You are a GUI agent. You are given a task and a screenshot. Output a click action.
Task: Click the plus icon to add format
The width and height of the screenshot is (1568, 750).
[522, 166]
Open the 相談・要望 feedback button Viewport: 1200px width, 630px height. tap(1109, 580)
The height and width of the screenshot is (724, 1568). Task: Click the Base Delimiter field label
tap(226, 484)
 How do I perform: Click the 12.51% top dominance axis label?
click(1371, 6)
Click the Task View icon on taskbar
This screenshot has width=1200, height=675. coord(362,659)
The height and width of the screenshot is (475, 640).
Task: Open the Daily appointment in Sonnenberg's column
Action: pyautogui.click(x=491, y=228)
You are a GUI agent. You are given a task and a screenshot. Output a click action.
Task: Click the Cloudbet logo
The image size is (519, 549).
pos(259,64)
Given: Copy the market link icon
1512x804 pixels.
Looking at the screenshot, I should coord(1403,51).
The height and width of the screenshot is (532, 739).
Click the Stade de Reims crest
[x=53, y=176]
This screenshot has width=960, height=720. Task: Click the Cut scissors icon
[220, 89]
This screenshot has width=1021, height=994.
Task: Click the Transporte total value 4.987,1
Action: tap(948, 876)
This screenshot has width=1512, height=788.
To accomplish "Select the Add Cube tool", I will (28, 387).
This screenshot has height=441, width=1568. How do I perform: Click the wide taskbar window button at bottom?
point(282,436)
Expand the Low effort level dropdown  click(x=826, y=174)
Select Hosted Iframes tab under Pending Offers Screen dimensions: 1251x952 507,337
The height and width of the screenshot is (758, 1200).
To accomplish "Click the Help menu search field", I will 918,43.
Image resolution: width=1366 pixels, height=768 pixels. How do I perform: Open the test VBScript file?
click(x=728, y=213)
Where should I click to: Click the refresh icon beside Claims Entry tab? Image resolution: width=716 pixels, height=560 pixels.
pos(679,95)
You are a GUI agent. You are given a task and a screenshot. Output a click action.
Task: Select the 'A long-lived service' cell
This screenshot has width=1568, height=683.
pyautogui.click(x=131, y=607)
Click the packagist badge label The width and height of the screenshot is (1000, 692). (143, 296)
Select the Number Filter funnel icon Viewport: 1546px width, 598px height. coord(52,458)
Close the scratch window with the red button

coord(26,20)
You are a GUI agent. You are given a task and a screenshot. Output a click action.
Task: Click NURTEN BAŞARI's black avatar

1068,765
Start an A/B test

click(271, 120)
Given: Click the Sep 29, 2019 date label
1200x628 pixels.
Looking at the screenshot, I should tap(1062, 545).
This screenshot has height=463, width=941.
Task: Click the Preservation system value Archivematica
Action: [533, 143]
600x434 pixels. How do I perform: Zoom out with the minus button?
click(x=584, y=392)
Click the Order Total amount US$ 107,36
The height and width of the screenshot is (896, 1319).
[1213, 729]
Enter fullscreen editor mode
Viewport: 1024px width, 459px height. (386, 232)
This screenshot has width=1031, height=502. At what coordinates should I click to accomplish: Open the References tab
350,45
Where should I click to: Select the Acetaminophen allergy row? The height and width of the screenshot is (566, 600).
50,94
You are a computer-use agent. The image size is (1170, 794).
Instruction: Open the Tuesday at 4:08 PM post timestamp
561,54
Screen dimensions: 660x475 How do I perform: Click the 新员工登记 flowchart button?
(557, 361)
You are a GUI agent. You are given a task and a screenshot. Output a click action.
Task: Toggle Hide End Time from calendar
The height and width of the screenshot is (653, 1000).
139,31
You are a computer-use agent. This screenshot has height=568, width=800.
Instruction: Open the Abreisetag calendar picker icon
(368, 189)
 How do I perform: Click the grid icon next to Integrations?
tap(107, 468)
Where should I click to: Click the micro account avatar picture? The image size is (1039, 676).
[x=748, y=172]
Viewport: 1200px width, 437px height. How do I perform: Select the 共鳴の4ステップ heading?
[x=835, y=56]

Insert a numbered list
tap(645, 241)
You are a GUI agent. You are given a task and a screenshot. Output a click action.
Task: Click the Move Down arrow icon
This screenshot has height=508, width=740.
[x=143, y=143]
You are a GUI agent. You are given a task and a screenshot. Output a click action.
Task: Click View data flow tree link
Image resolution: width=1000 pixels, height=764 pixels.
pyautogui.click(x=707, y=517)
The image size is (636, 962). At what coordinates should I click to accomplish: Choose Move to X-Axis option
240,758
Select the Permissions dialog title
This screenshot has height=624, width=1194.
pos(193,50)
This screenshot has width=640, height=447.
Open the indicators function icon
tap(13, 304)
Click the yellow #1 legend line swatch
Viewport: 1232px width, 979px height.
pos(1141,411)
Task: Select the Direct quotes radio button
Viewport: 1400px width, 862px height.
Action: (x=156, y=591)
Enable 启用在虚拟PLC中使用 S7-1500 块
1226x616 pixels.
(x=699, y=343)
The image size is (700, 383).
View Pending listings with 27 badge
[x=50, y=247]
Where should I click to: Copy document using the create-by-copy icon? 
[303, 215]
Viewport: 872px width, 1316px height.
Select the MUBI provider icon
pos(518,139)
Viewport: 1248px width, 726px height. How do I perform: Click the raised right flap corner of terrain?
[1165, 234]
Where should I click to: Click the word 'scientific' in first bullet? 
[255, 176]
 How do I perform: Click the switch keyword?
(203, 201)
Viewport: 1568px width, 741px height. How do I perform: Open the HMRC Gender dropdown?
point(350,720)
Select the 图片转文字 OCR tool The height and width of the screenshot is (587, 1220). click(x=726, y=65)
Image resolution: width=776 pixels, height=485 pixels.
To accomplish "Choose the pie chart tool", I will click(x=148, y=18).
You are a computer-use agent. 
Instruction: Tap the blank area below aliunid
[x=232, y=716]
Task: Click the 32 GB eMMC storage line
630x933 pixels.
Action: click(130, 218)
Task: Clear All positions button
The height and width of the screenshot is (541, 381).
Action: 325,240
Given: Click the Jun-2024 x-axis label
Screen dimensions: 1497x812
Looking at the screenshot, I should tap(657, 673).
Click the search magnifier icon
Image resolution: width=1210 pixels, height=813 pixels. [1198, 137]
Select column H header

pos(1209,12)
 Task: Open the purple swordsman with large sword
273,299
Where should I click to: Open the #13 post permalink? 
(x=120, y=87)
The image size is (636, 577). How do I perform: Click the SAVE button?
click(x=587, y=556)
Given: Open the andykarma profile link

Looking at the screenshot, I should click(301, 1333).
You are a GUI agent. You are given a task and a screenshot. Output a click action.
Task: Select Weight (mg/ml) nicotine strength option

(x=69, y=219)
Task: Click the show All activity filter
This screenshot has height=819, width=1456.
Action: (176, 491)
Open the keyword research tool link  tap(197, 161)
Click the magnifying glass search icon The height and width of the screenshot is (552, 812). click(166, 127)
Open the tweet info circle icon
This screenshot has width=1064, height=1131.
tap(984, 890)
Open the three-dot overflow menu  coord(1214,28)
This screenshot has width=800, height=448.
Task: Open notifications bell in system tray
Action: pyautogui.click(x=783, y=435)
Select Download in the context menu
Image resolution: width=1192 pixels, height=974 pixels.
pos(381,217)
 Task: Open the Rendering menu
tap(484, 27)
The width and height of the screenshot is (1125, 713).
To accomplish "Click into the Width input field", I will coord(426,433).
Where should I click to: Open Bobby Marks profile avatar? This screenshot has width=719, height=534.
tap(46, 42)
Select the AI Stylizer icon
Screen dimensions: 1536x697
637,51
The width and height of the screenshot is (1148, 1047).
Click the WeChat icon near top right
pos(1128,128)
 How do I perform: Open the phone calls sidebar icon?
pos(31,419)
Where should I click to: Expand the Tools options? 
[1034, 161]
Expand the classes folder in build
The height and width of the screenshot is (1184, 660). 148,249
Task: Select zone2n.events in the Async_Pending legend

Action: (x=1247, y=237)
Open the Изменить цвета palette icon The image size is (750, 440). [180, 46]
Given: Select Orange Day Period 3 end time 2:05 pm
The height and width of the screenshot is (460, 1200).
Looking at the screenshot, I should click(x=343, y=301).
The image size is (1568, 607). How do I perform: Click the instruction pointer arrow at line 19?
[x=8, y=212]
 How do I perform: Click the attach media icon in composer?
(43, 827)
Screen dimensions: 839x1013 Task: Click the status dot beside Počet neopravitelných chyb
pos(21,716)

--------

TASK REQUIREMENTS: In the records above, find each line that mentions the string "computer", then copy it.

REPLY TO THE TASK:
You are a computer-use agent. The image size is (1170, 794).
You are a computer-use agent. This screenshot has height=568, width=800.
You are a computer-use agent. 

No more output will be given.